TEMPO.CO, Jakarta - Ketua Komisi Perlindungan Anak Indonesia (KPAI) Asrorun Ni'am Sholeh mengusulkan kepada Presiden Joko Widodo agar menerbitkan peraturan pemerintah pengganti undang-undang bagi pelaku kejahatan anak, khususnya kekerasan seksual.
"Hukum formal yang ada belum memberi efek jera. Itu salah satu faktor kekerasan masih terus berulang," katanya di kompleks Istana Presiden, Selasa, 20 Oktober 2015.
Dia mengusulkan perpu tersebut berisi hukuman tambahan yang bisa memberikan efek jera kepada pelaku melalui kebiri. Penerbitan perpu diperlukan karena akan makan memerlukan waktu lama jika menggunakan revisi undang-undang.
Dia menuturkan pihaknya sudah menyampaikan hal tersebut kepada Presiden. "Kami diminta telaahan secepatnya. Arahan Presiden ini harus ada langkah yang bersifat goncangan sehingga ada shock therapy," ucapnya.

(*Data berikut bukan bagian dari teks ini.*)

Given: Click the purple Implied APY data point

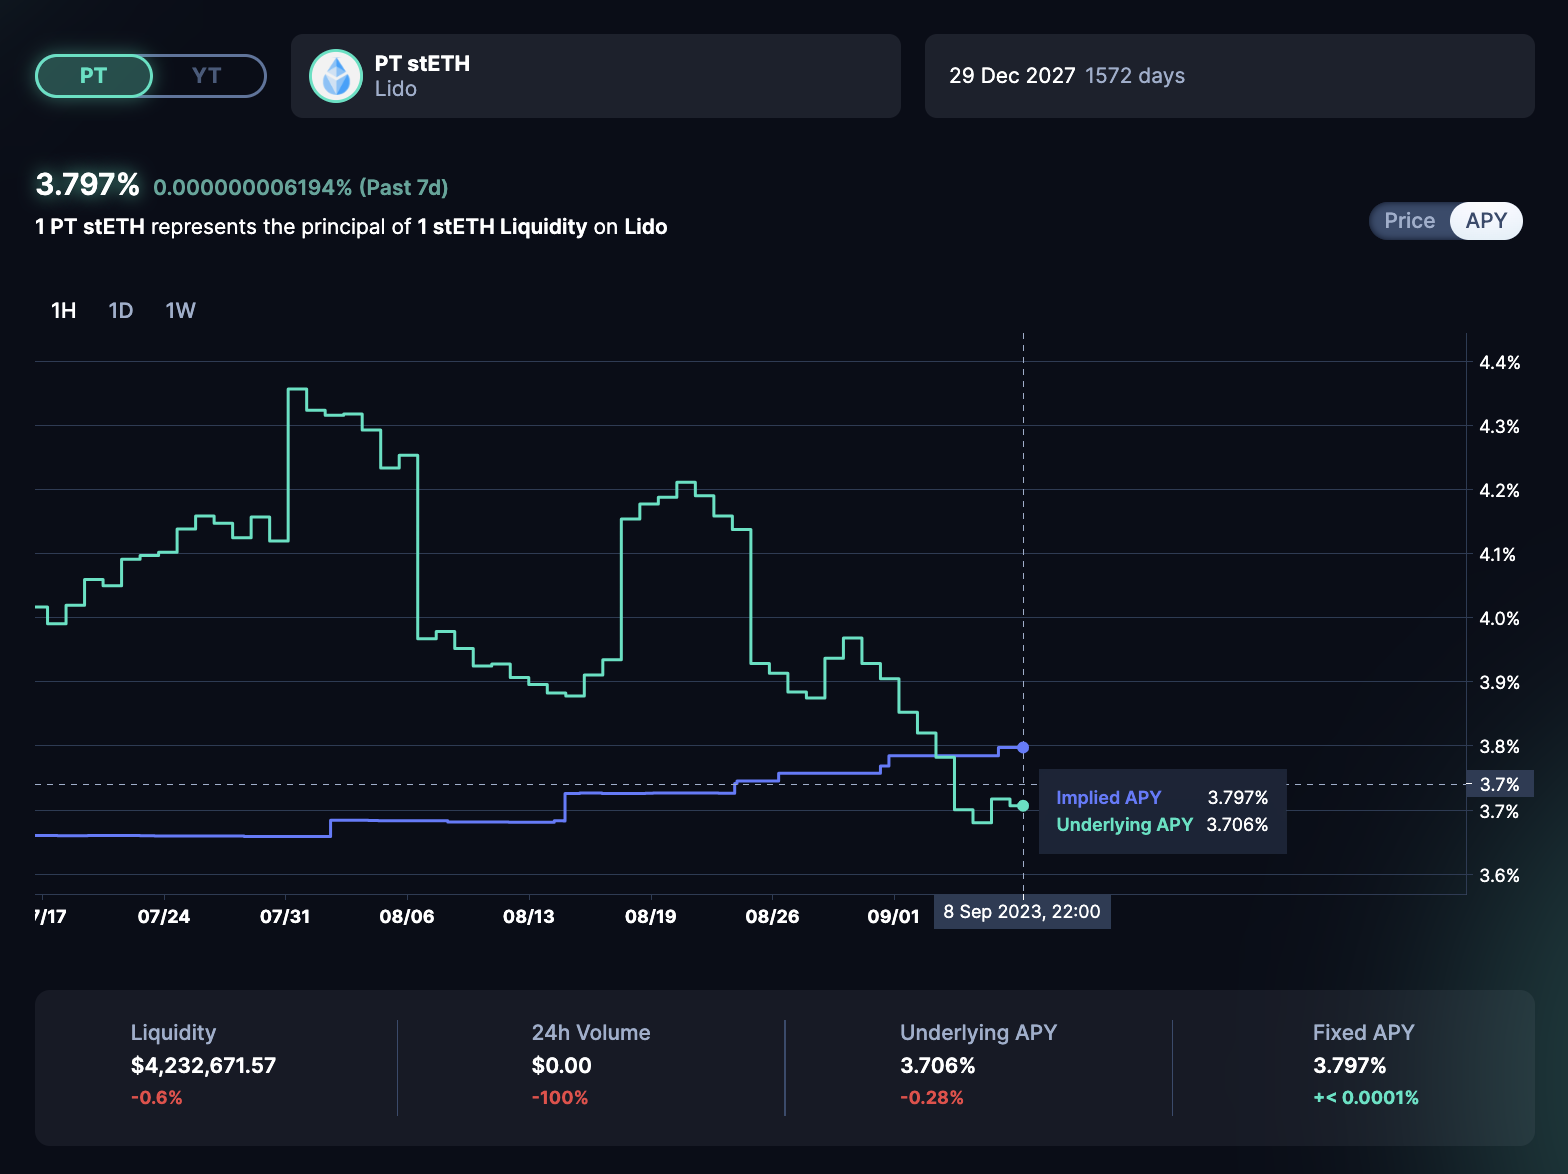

Berdasarkan hasil pengaduan dan telaahan KPAI, Sholeh menyebutkan ada empat faktor yang menjadi pemicu terjadinya tindak kekerasan terhadap anak. Pertama, rentannya ketahanan keluarga yang ditandai naiknya angka perceraian serta disharmoni yang berujung pada penelantaran dan kekerasan. Kedua, mudahnya akses terhadap materi pornografi, baik secara online maupun offline. Bahkan pada media permainan anak di pusat-pusat perbelanjaan.

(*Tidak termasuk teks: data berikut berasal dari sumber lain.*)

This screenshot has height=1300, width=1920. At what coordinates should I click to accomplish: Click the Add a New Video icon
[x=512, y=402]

Ketiga, maraknya tayangan kekerasan di media TV, film, dan game yang menyebabkan anak mengimitasi tindak kekerasan. Terakhir, mekanisme hukum yang tidak menjerakan sehingga pelaku cenderung mengulangi perbuatannya. Jaksa Agung sebelumnya juga sempat mengusulkan pemberatan hukuman dengan pelaksanaan kebiri. Usulan ini direspons Presiden dan didukung Menteri Sosial.